▸ **TASK DIRECTIONS**: Exclude the pictures, then quote exactly the lines from the one holding "[button] (357, 942)" through the last line of the records.

(Collected data)

####################

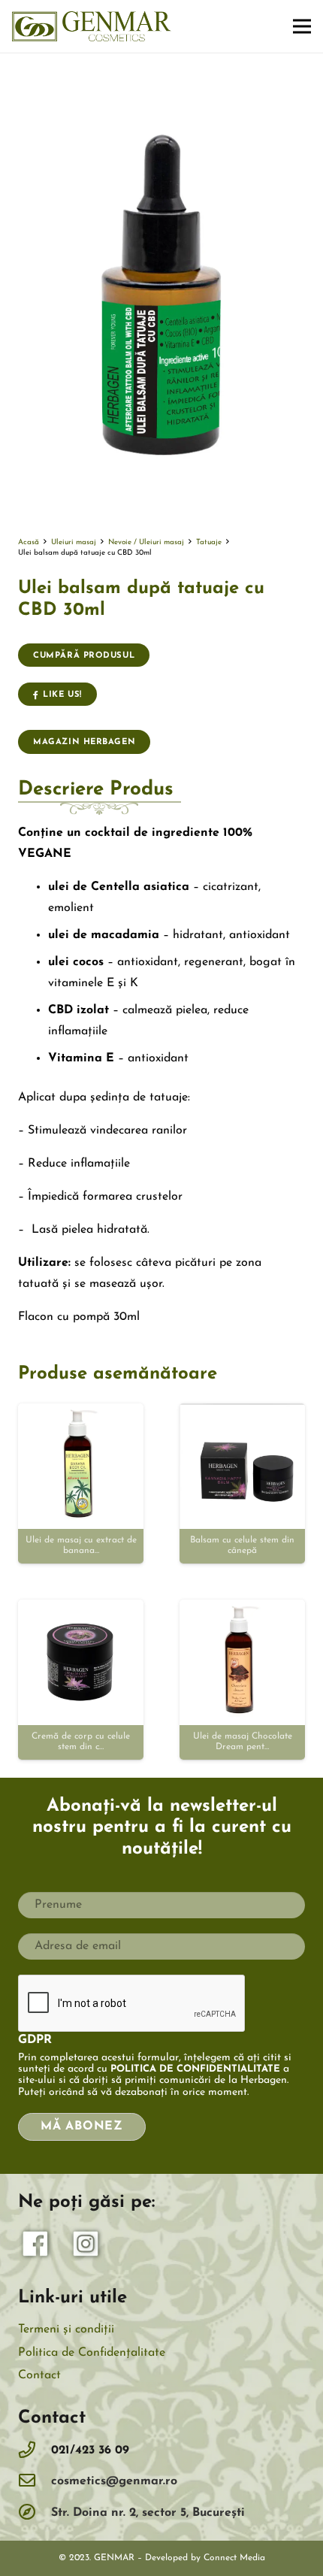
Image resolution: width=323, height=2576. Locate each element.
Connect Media (234, 2557)
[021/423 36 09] (34, 2450)
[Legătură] (91, 26)
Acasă (28, 542)
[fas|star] (36, 2247)
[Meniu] (302, 26)
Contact (39, 2375)
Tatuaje (209, 542)
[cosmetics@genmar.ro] (34, 2481)
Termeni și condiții (66, 2329)
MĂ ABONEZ (82, 2126)
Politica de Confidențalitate (91, 2353)
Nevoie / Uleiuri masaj (146, 542)
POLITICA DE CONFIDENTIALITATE (195, 2069)
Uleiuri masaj (73, 542)
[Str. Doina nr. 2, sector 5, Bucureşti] (34, 2513)
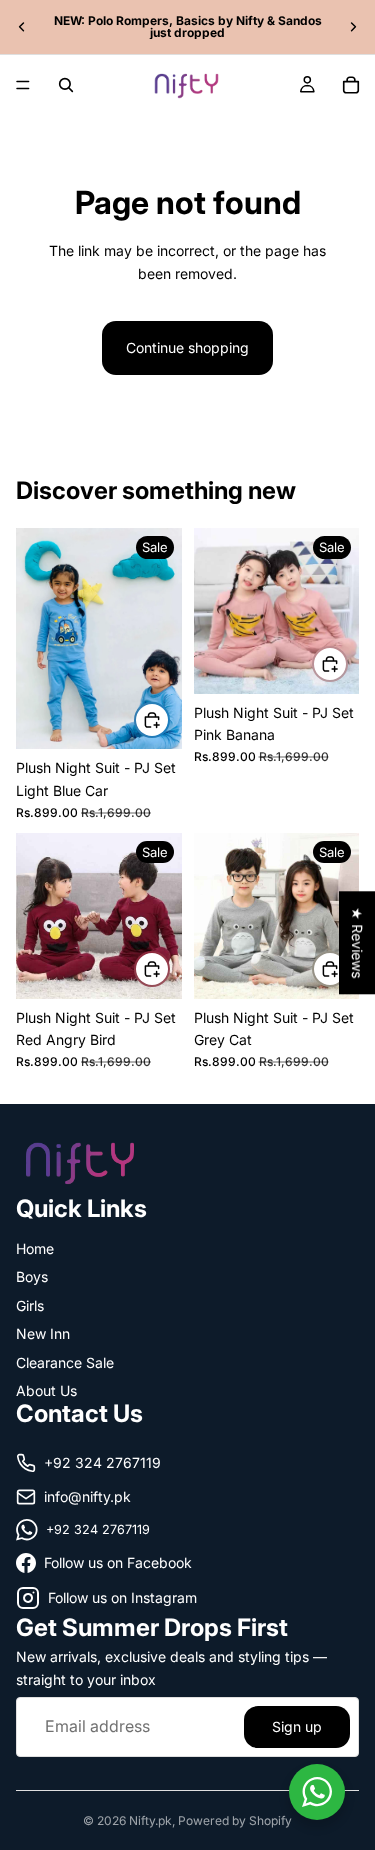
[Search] (66, 85)
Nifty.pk (150, 1820)
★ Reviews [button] (357, 942)
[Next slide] (353, 27)
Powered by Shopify (235, 1820)
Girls (30, 1304)
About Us (46, 1390)
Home (35, 1248)
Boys (32, 1276)
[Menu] (23, 85)
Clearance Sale (65, 1361)
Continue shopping (187, 347)
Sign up (297, 1725)
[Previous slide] (22, 27)
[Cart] (351, 85)
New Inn (43, 1333)
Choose (169, 719)
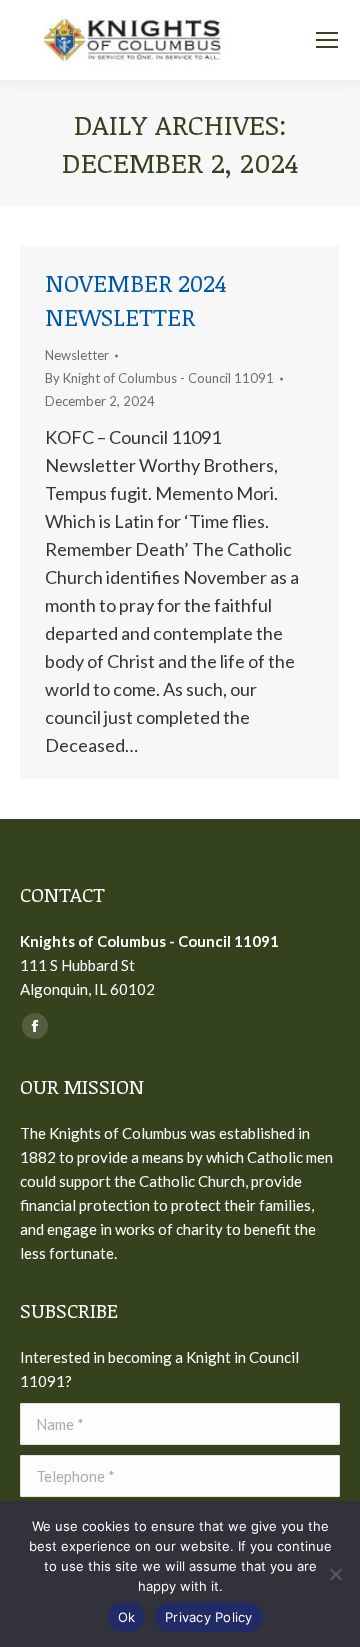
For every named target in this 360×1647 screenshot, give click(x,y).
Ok (127, 1617)
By (159, 378)
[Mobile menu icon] (327, 40)
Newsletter (77, 355)
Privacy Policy (209, 1617)
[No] (335, 1574)
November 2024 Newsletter (136, 299)
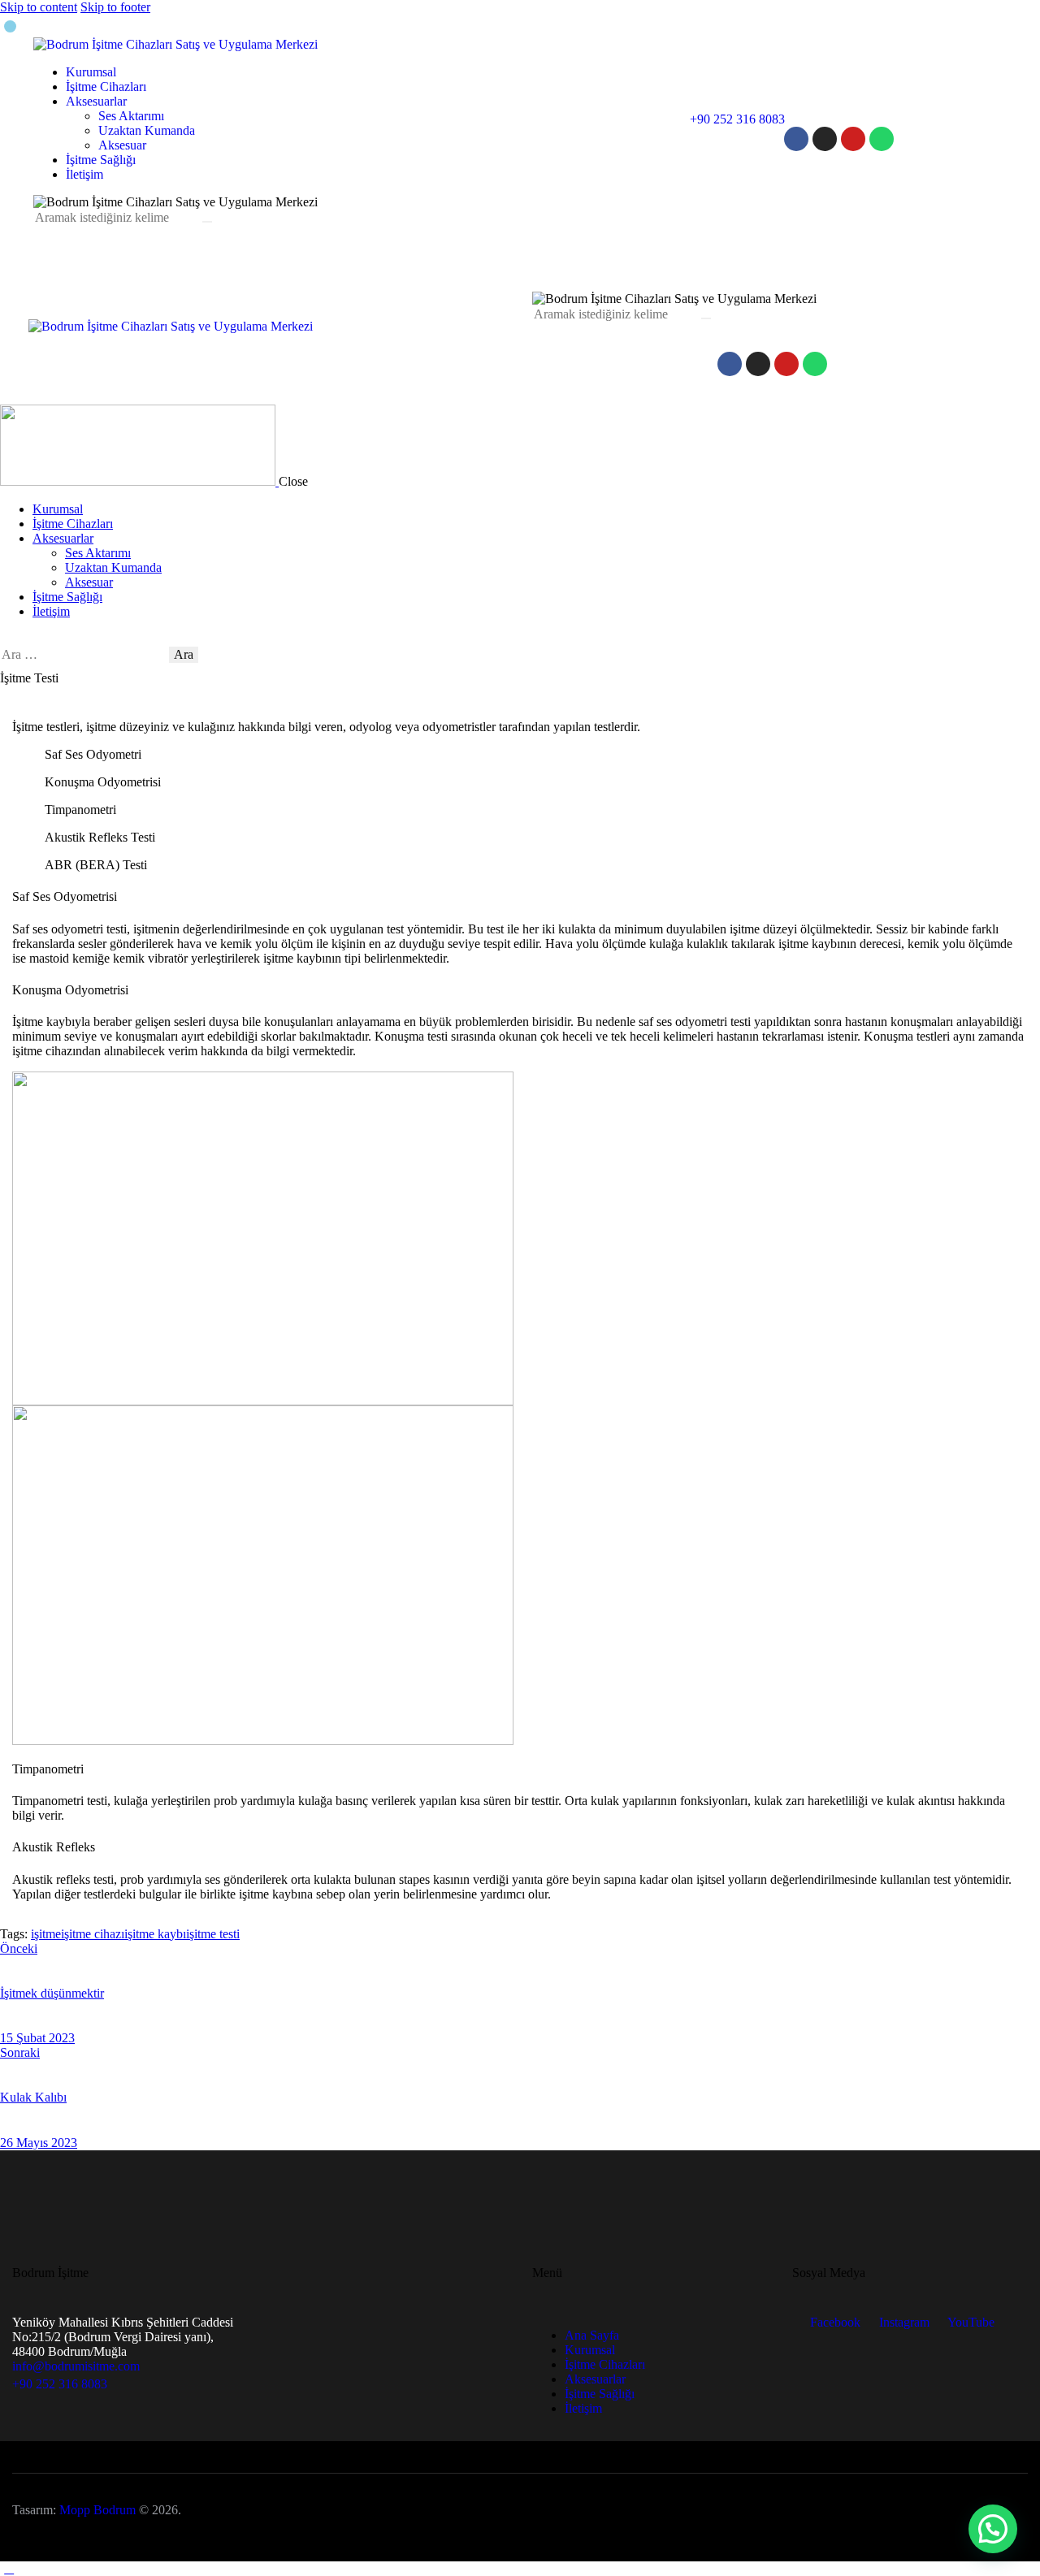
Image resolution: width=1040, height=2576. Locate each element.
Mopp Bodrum (97, 2510)
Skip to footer (115, 7)
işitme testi (213, 1934)
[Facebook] (796, 139)
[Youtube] (853, 139)
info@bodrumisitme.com (76, 2366)
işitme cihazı (92, 1934)
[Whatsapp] (881, 139)
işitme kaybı (155, 1934)
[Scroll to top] (9, 2568)
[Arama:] (84, 654)
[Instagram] (824, 139)
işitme (46, 1934)
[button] (992, 2529)
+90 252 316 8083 (59, 2384)
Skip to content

####################

▸ **ANSWER**:
★ Reviews [button] (357, 942)
[Next slide] (353, 27)
Powered by Shopify (235, 1820)
Girls (30, 1304)
About Us (46, 1390)
Home (35, 1248)
Boys (32, 1276)
[Menu] (23, 85)
Clearance Sale (65, 1361)
Continue shopping (187, 347)
Sign up (297, 1725)
[Previous slide] (22, 27)
[Cart] (351, 85)
New Inn (43, 1333)
Choose (169, 719)
For every named target in this 360×1647 screenshot, give click(x,y).
Ok (127, 1617)
By (159, 378)
[Mobile menu icon] (327, 40)
Newsletter (77, 355)
Privacy Policy (209, 1617)
[No] (335, 1574)
November 2024 Newsletter (136, 299)
Image resolution: width=1040, height=2576. Locate each element.
Mopp Bodrum (97, 2510)
Skip to footer (115, 7)
işitme testi (213, 1934)
[Facebook] (796, 139)
[Youtube] (853, 139)
info@bodrumisitme.com (76, 2366)
işitme cihazı (92, 1934)
[Whatsapp] (881, 139)
işitme kaybı (155, 1934)
[Scroll to top] (9, 2568)
[Arama:] (84, 654)
[Instagram] (824, 139)
işitme (46, 1934)
[button] (992, 2529)
+90 252 316 8083 (59, 2384)
Skip to content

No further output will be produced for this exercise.